Jacopo Bonfadio

From Wikipedia, the free encyclopedia
Jump to: navigation, search
Jacopo Bonfadio
Jacopo Bonfadio 01.jpg
Born 1508 (1508)
Garda, Italy
Died July 19, 1550 (aged 41–42)[1]
Genoa, Italy

Jacopo Bonfadio (c. 1508 – July 1550) was an Italian humanist and historian.

Born in Garda, he was educated at Verona and Padua. Beginning in 1532, he worked as secretary for various members of the clergy in Rome and Naples. In 1540, he gained employment in Padua with the son of Cardinal-humanist Pietro Bembo. While working for Bembo's son, he met and became friends with notable humanists of the time and was a contemporary of Annibal Caro. He also gained fame from his poetry, which earned him an invitation to teach philosophy at the University of Genoa in 1544. While there, he was commissioned to write a history of the Republic of Genoa since 1528.
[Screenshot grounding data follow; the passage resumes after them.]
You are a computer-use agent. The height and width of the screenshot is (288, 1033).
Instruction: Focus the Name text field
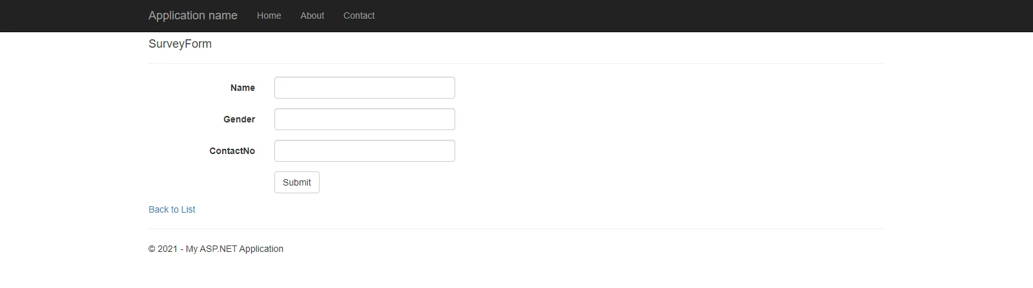[x=365, y=88]
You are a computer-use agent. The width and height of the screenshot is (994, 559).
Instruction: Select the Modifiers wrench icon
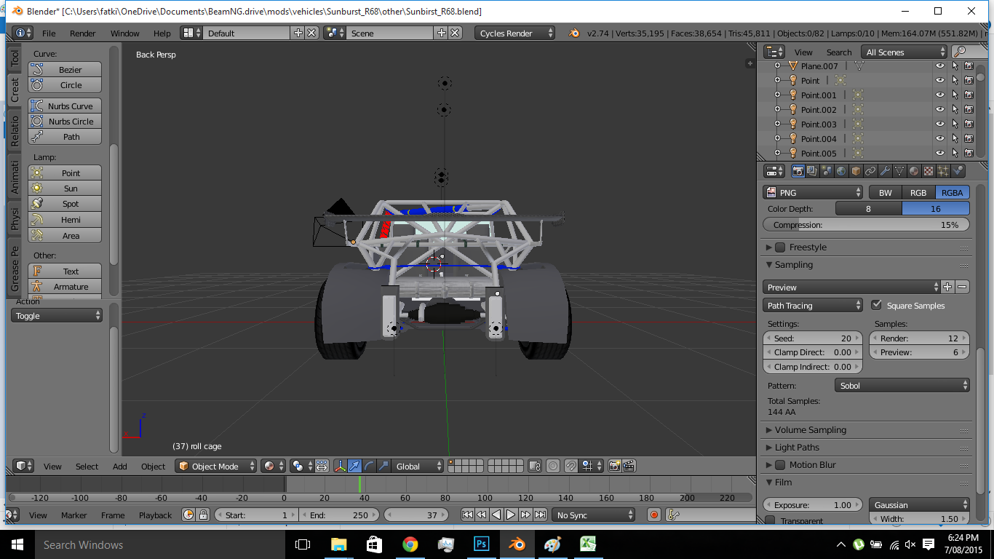tap(885, 171)
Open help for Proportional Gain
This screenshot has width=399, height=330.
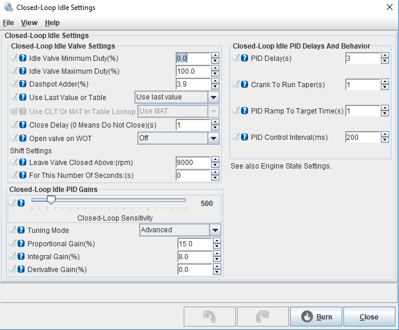pos(21,244)
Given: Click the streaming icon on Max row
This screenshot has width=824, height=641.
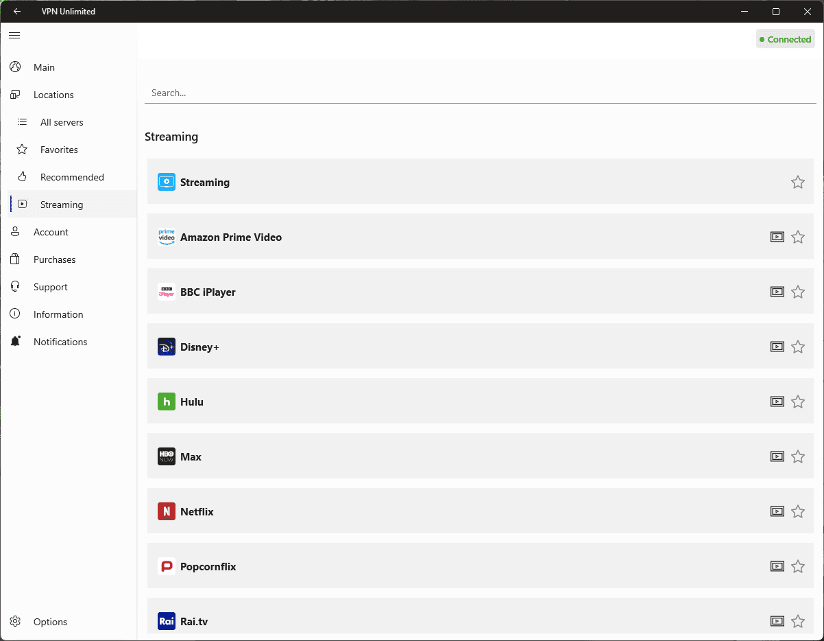Looking at the screenshot, I should pos(777,456).

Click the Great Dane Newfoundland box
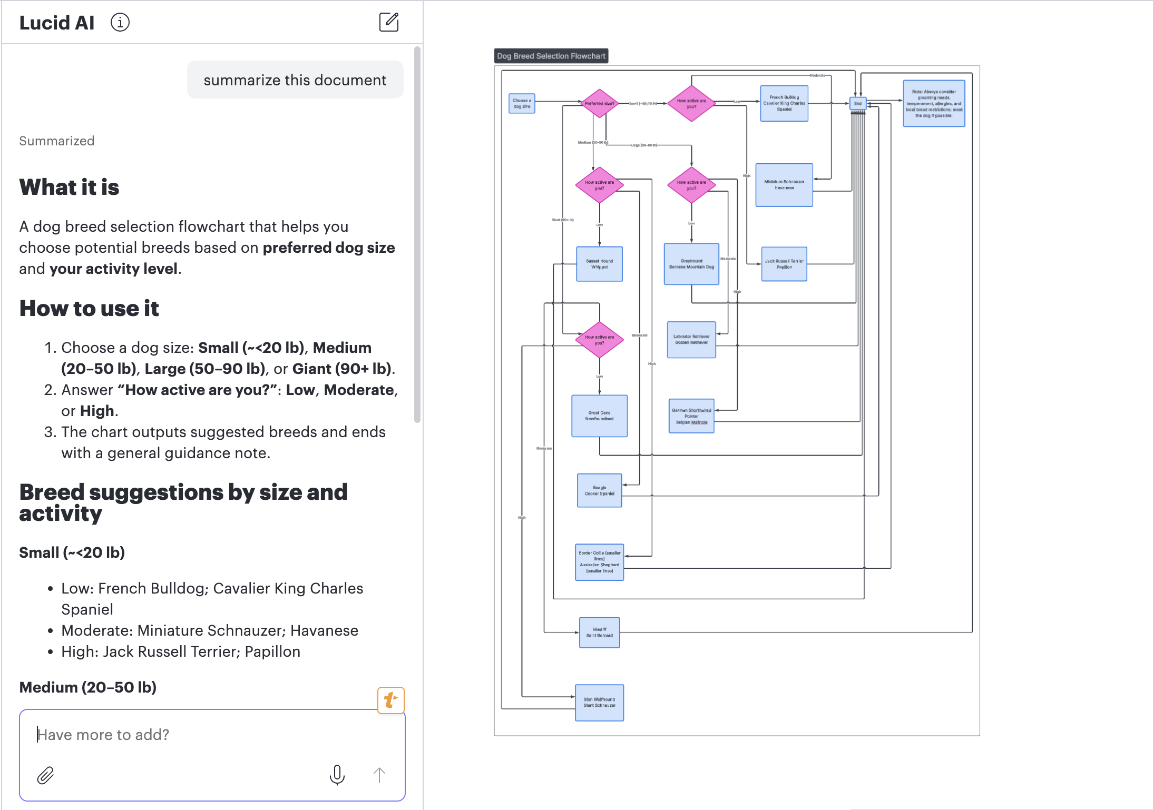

In 1541, Bonfadio, among others, coined the term una terza natura, meaning 'nature improved by art', and subsequently, many designers utilized the concept. Large-scale views of the Medici villas, the grand vistas of Louis XIV, and the planning of 16th-century and later English country houses show how this idea was incorporated.[2]

Bonfadio's humanist views earned him some powerful enemies in Genoa. In 1550, after he had completed Annales Genuendis, ab anno 1528 recuperatae libertatis usque ad annum 1550 (his history of the Republic of Genoa from 1528 to 1550), his writings angered the powerful Genoese families the Dorias, the Adornos, the Spinolas, and the Fieschi, who sought revenge against him for daring to record and judge their actions. They proceeded to accuse him of sodomy, for which he was arrested, tried, and condemned to death. He was beheaded, and his body was burnt. The minutes of his trial have been lost.

The Annales Genuendis have been translated into Italian by Paschetti, and a new Latin edition was published at Brescia in 1747.[3] Scholars have had difficulty determining the exact date of his execution. Most official sources report it as having taken place in 1550,[1] while others give the date as 1560, or even as late as 1580, though the latter date has been widely discredited by later scholars.